The show revolves around the revolutionary studies on human sexuality run by William Masters and Virginia Johnson that began in 1956. William Masters is played by Michael Sheen, who brings a sort of steely performance reserved only for actors who you know could be chewing up the scenery if they wanted to. Masters has problems conceiving with his wife, a bloated ego, and a very serious obsession with the science of sex. So, he teams up with Virginia Johnson, played by Lizzy Caplan. Caplan does most of the heavy lifting in this pilot, her plot being the most dynamic. In this episode, Johnson struggles in her sexual relationship with a coworker, Ethan (Nicholas D’Agosto). Johnson has a very modern approach to casual sex, while Ethan, not surprisingly, doesn’t. This conflict, paired with the conflict between the very emotionally restrained Masters and his wife gives us an hour of drama about sex. Instead of just putting boobs on the wrapping paper, the present itself is a dick in a box.

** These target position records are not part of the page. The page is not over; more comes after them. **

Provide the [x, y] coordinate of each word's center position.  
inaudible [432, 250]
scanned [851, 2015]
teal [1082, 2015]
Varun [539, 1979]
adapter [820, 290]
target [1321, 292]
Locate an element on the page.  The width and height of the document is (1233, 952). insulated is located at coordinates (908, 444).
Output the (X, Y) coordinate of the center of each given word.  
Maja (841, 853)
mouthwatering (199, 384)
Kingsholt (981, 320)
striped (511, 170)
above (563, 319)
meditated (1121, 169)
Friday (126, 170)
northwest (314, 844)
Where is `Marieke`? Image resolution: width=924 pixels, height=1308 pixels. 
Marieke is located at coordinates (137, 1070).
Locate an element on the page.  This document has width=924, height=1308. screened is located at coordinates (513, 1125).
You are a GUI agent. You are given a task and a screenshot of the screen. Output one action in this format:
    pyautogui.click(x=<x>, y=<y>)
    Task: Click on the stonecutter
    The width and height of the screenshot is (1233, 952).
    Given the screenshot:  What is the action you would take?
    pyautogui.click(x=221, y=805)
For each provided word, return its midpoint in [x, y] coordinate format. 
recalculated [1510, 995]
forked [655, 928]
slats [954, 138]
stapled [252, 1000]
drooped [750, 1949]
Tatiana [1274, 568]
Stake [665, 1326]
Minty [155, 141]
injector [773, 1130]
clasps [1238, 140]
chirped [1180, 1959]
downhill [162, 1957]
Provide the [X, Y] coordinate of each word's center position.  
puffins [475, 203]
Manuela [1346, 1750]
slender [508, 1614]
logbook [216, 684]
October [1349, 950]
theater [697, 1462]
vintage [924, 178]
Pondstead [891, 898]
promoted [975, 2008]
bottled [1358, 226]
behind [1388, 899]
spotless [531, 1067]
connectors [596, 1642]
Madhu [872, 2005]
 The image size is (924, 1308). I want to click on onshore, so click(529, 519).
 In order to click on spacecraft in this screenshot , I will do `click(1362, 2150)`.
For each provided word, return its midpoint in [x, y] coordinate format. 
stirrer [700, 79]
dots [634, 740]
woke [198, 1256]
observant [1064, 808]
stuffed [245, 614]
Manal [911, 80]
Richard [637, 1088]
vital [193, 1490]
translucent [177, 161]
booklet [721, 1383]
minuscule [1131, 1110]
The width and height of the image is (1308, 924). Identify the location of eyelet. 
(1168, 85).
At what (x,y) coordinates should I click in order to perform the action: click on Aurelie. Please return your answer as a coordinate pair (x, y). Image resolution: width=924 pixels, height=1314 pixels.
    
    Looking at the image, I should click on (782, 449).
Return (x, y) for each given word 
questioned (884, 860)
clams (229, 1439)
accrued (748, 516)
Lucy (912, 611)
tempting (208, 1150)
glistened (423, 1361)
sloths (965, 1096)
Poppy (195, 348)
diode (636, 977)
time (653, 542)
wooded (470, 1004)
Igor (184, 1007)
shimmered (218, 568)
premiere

But it’s not the sex, but what the show is saying about sex that makes the show interesing. The characters are in pain and their relationships are sinking, due, in large part, to sex. While the characters are espousing that sex shouldn’t be steeped in shame, and people should be open about these types of things, you can see that they, themselves are not immune to that same shame and self-doubt. And serving as the popped cherry on this delightful sundae is a scene in the end where two anonymous subjects have sex, connected to EKGs, in a sterile doctor’s office, while Masters and Johnson watch. The show puts us in the room, watching these two total strangers develop attraction and then screw. It’s refreshingly charming and simple. In fact it’s the most beautiful sex scene – of many – in the whole episode. And it takes place in a lab.

At the end of the day, there’s a lot of sex on television, and yet, there’s very little honest discourse about sex. In many ways, this show is a trail blazer, just like Masters, looking at sex for what it is, instead of how it can amuse/shock/disgust the audience. I, for one, am glad we are over our Puritan phobias. Maybe we’ll eventually see a dick on television. And I mean a literal dick, not Don Draper.